Michael Gove, speech to Policy Exchange, original draft 5 September 2013, in which Gove claimed to have visited schools that didn't exist.

But the “original draft” was updated on 13 September - seven days after the Education Secretary gave his speech. The “original draft” now reads:

“In schools like Cuckoo Hall Primary or Durand Academy far more children than the national average are registered as having special educational needs. But the vast majority of children - regardless of the challenges they face - achieved at or above the expected level in numeracy and literacy.”

But is it acceptable to change the words of a speech after it has been made? A copy of a speech is a historical record and is expected to be accurate. It is not acceptable to alter speeches in, say, Hansard because a minister gave inaccurate information to the House of Commons.
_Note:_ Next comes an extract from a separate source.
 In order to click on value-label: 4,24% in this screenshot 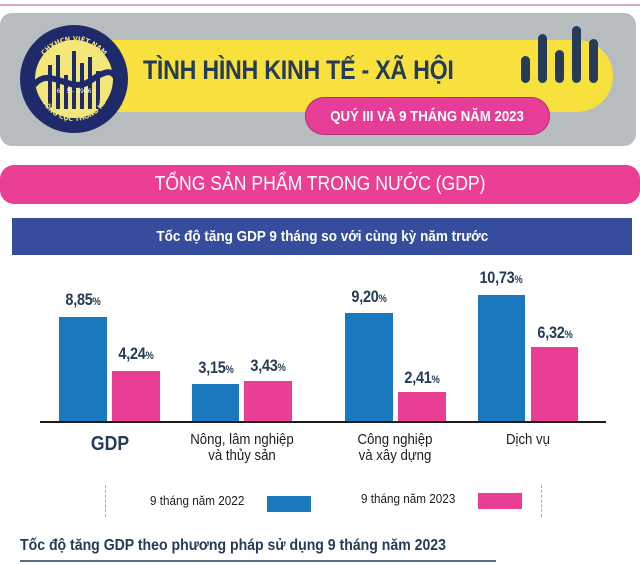, I will do `click(136, 354)`.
In Orwell’s Animal Farm, the Seven Commandments painted on the wall were constantly changed. The pigs relied on the animals not having a clear memory of what was originally written. The Department for Education (DfE) seems to be using similar tactics. Thanks to Warwick Mansell, however, the original words were quoted in the Guardian.

It’s not the first time I’ve suspected the DfE has altered items after publication. I found two press releases about free schools had been “updated” in early 2013 – the dates were clearly given. I suspected these alterations were to erase any mention of Kings Science Academy which had once been praised in glowing terms but had been judged “requires improvement” by Ofsted* (and we now know Kings was being investigated by the Educational Funding Agency). I rechecked the press releases this morning and the update dates have been removed (see here and here). The “page history” gives no indication that the pages have been altered.
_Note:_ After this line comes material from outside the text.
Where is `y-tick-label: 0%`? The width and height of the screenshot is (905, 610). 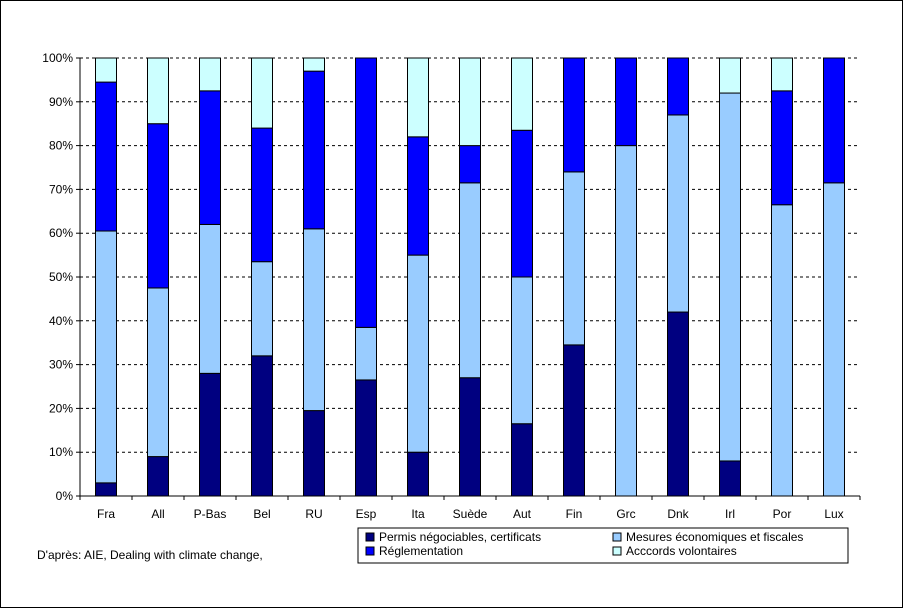
y-tick-label: 0% is located at coordinates (65, 496).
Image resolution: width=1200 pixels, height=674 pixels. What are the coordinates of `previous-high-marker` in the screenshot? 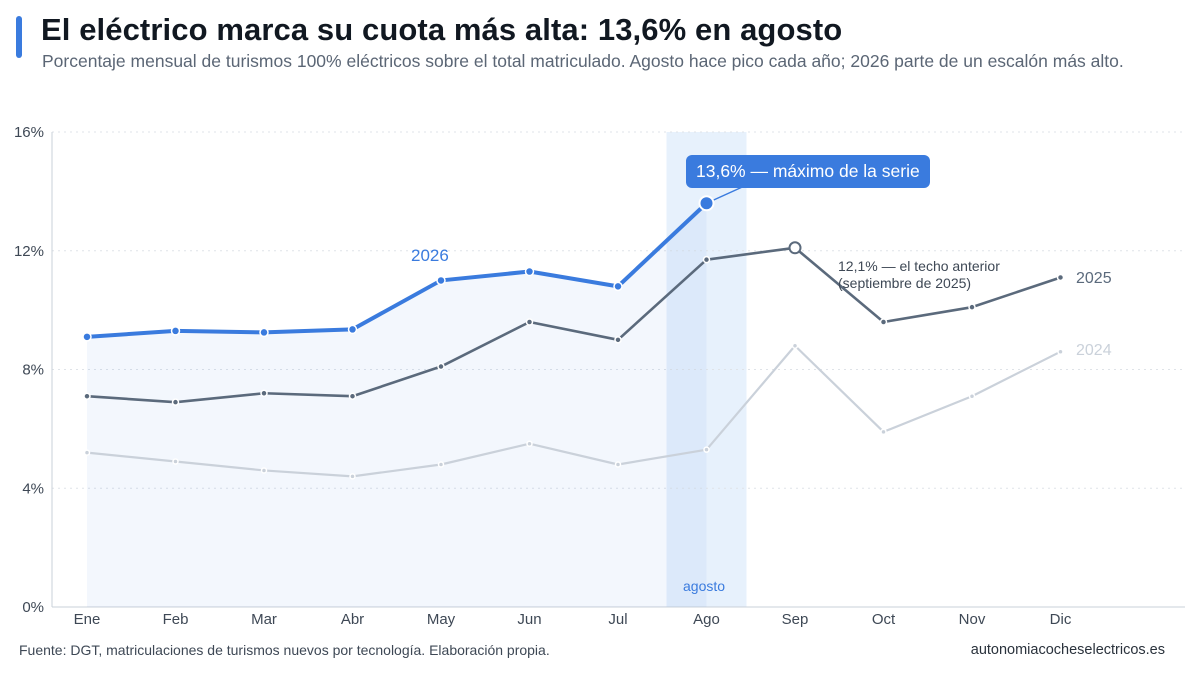 It's located at (795, 248).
This raises the question about how many more press releases, speeches, announcements etc from the DfE have been similarly “updated”. Is it time for the DfE to update its name to the Ministry of Truth** (Minitrue in Newspeak)?


Note: the information about Durand Academy, Lambeth, is still wrong. It does not have far more children than the national average registered as having special educational needs. In 2012 Durand Academy had only 4% registered with statements or supported at School Action Plus. This is less than the national average of 11% and far below the Lambeth average of 17%. Perhaps there’ll be a further “update” to remove the reference to Durand Academy altogether.  See school performance table sorted in descending order of the proportion of SEN children in Lambeth schools.  Durand Academy is near the bottom on the second page.

*Citing Ofsted judgements does not imply agreement

**The Ministry of Truth, aka Minitrue, was the government department responsible for propaganda and rewriting history in George Orwell’s 1984.